What is being asked: Your response should consist of every entry, unchanged.

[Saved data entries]
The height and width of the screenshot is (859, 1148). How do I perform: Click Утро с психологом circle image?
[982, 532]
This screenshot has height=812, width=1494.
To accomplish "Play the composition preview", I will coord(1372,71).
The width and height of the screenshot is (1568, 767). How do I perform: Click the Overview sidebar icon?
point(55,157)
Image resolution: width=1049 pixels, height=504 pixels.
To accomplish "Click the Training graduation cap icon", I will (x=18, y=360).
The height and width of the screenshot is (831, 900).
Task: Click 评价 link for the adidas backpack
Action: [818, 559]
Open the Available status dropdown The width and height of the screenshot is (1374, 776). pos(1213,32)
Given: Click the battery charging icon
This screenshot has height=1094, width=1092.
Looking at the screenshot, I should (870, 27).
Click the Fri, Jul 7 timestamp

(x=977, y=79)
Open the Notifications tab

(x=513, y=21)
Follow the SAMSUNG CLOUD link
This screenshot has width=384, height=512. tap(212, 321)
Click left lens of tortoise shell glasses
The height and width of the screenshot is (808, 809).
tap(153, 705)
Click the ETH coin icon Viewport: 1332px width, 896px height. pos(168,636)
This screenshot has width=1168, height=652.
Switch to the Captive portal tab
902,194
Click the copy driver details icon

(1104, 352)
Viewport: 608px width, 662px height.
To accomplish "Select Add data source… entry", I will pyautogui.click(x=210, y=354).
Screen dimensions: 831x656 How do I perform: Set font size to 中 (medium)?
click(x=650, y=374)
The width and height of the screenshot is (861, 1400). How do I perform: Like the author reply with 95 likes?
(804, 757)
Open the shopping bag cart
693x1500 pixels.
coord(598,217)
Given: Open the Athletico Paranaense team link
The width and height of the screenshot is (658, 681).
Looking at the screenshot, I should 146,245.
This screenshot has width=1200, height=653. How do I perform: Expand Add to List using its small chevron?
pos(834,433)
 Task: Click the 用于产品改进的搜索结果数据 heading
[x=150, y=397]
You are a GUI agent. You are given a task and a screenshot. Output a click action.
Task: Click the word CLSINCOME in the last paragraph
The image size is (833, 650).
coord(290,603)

Your response:
The height and width of the screenshot is (859, 1148). How do I perform: Click Утро с психологом circle image?
[982, 532]
This screenshot has height=812, width=1494.
To accomplish "Play the composition preview", I will coord(1372,71).
The width and height of the screenshot is (1568, 767). How do I perform: Click the Overview sidebar icon?
point(55,157)
Image resolution: width=1049 pixels, height=504 pixels.
To accomplish "Click the Training graduation cap icon", I will (x=18, y=360).
The height and width of the screenshot is (831, 900).
Task: Click 评价 link for the adidas backpack
Action: [818, 559]
Open the Available status dropdown The width and height of the screenshot is (1374, 776). pos(1213,32)
Given: Click the battery charging icon
This screenshot has height=1094, width=1092.
Looking at the screenshot, I should (870, 27).
Click the Fri, Jul 7 timestamp

(x=977, y=79)
Open the Notifications tab

(x=513, y=21)
Follow the SAMSUNG CLOUD link
This screenshot has width=384, height=512. tap(212, 321)
Click left lens of tortoise shell glasses
The height and width of the screenshot is (808, 809).
tap(153, 705)
Click the ETH coin icon Viewport: 1332px width, 896px height. pos(168,636)
This screenshot has width=1168, height=652.
Switch to the Captive portal tab
902,194
Click the copy driver details icon

(1104, 352)
Viewport: 608px width, 662px height.
To accomplish "Select Add data source… entry", I will pyautogui.click(x=210, y=354).
Screen dimensions: 831x656 How do I perform: Set font size to 中 (medium)?
click(x=650, y=374)
The width and height of the screenshot is (861, 1400). How do I perform: Like the author reply with 95 likes?
(804, 757)
Open the shopping bag cart
693x1500 pixels.
coord(598,217)
Given: Open the Athletico Paranaense team link
The width and height of the screenshot is (658, 681).
Looking at the screenshot, I should 146,245.
This screenshot has width=1200, height=653. How do I perform: Expand Add to List using its small chevron?
pos(834,433)
 Task: Click the 用于产品改进的搜索结果数据 heading
[x=150, y=397]
You are a GUI agent. You are given a task and a screenshot. Output a click action.
Task: Click the word CLSINCOME in the last paragraph
The image size is (833, 650).
coord(290,603)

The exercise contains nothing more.